Up and down the country the state of many UK town centres is a cause for concern.
About 27,000 shops closed in 2023 according to the British Independent Retailers Association, of which 7,800 were independently owned.
In the Hertfordshire market town of Hitchin, some people believe they are bucking the trend by attracting more independent retailers and hospitality businesses.
How successful is the strategy and could it be replicated elsewhere?
Danielle Barry co-owns Arkley Fine Art, a high end gallery that she said fits with the “young affluent” population.
One of the reasons she and her husband chose to locate the business in Hitchin seven years ago was because it was “full of lovely beautiful independent businesses” and they felt they would “slot in really well”.
Similar firms located nearby were “like a family”, she added.
“As an independent business you know how difficult it is right now so you all try and help each other,” she said.
The town centre management say the presence of about 180 independent businesses is not a coincidence even though there are also many national chains.
Visit Hitchin is a business improvement district (BID) which is funded by a levy on local firms and it operates a five-year inward investment plan.
Tom Hardy, the BID’s town centre manager, said it had active conversations with landlords to encourage them to lease premises to independent businesses.
He said they try to match landlords with “good quality businesses” to keep the perception of Hitchin as a “busy, buzzing, London commuter town”.
But he admits the BID “unfortunately” does not have a veto on who landlords lease to.

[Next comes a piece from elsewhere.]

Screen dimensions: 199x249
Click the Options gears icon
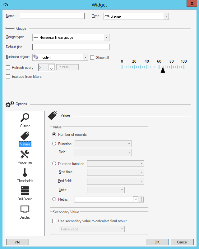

It can be a “bit of a battle”, he added.
This is not a model that can be replicated everywhere, he said. Hitchin was “lucky” to have “very small” ground floor units.
Other towns and cities have “great swathes of shopping centres that they just can’t let, or the business rates are too high”, he said.
Evie McGown, 23, uses the town centre and said there are some “nice little shops opening” but it was “not as bustling as it used to be”.
She is back in Hitchin, where her parents live, on a break from studying for a masters degree in Edinburgh.
She said Hitchin “definitely” has more independent shops than “other little towns” but she felt “a lot of High Streets around the UK are dying”.
She said Hitchin can feel like an exception, but admitted that as a fan of small vintage shops “what I want is probably not what Hitchin wants”.
While there were a lot of shops that she felt were “not targeted” at her, “I appreciate that is what the demographic want”.